How to set a BASH variable equal to the output from a command?

Question

I am working on a simple scripting project for work that involves the use of BASH. I have a pretty simple script that is something like the following:

#!/bin/bash

VAR1="$1"
VAR2="$2"

MOREF='sudo run command against $VAR1 | grep name | cut -c7-'

echo $MOREF

When I run this script from the command line and pass it the arguments I am not able to get any output. However, when I run the commands contained within the MOREF variable, I am able to get output. I would like to know how one can take the results of a command that needs to be run within a script, save it to a variable, and then output that variable on the screen?

Answer 1

In addition to the backticks, you can use $(), which I find easier to read, and allows for nesting.

OUTPUT=$(ls -1)
echo $OUTPUT

Answer 2

You're using the wrong kind of apostrophe.
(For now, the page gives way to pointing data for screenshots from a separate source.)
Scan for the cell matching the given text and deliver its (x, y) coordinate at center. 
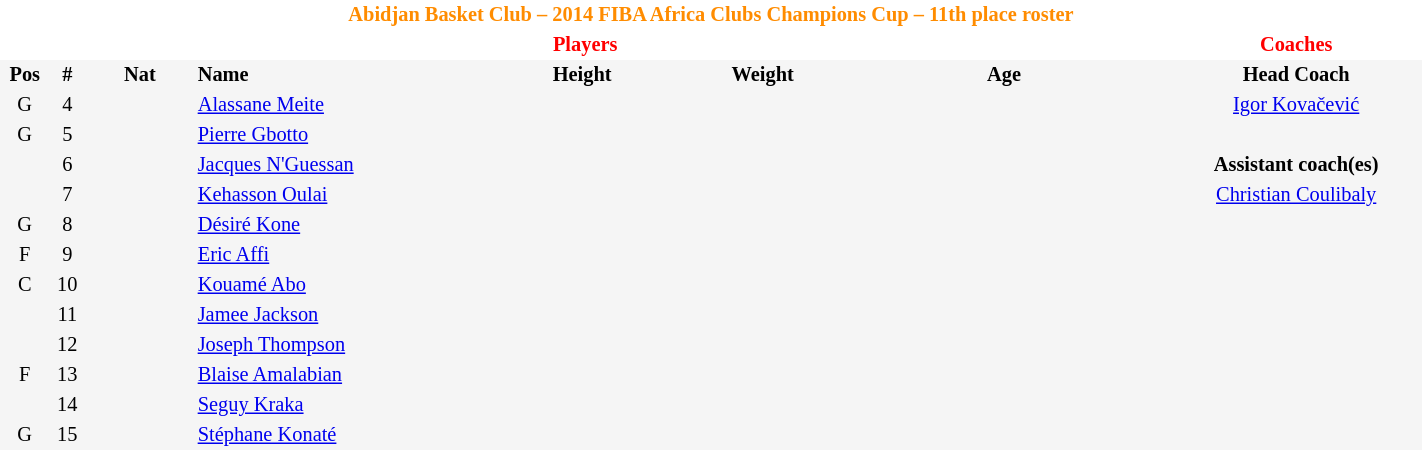
10 (67, 285)
Jacques N'Guessan (336, 165)
Christian Coulibaly (1296, 195)
Igor Kovačević (1296, 105)
Pierre Gbotto (336, 135)
7 (67, 195)
# (67, 75)
Joseph Thompson (336, 345)
Alassane Meite (336, 105)
Abidjan Basket Club – 2014 FIBA Africa Clubs Champions Cup – 11th place roster (711, 15)
Weight (763, 75)
5 (67, 135)
6 (67, 165)
Kehasson Oulai (336, 195)
Kouamé Abo (336, 285)
Head Coach (1296, 75)
Height (582, 75)
4 (67, 105)
Assistant coach(es) (1296, 165)
Name (336, 75)
Stéphane Konaté (336, 435)
Jamee Jackson (336, 315)
9 (67, 255)
Eric Affi (336, 255)
8 (67, 225)
11 (67, 315)
Players (585, 45)
Désiré Kone (336, 225)
Coaches (1296, 45)
15 (67, 435)
Pos (24, 75)
Age (1004, 75)
C (24, 285)
Seguy Kraka (336, 405)
Blaise Amalabian (336, 375)
Nat (140, 75)
14 (67, 405)
13 (67, 375)
12 (67, 345)
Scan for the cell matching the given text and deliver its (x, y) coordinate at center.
You need `, not '. This character is called a grave accent.

Like this:

#!/bin/bash

VAR1="$1"
VAR2="$2"

MOREF=`sudo run command against $VAR1 | grep name | cut -c7-`

echo $MOREF

Answer 3

Just to be different:

MOREF=$(sudo run command against $VAR1 | grep name | cut -c7-)

Answer 4

As they have already indicated to you, you should use 'backticks'.

The alternative proposed $(command) works as well, and it also easier to read, but note that it is valid only with bash or korn shells (and shells derived from those), so if your scripts have to be really portable on various Unix systems, you should prefer the old backticks notation.

Answer 5

You should surround the command in backticks:

OUTPUT=`ls -l`
echo $OUTPUT

Putting a command in backticks executes it and returns the output without printing it on the screen.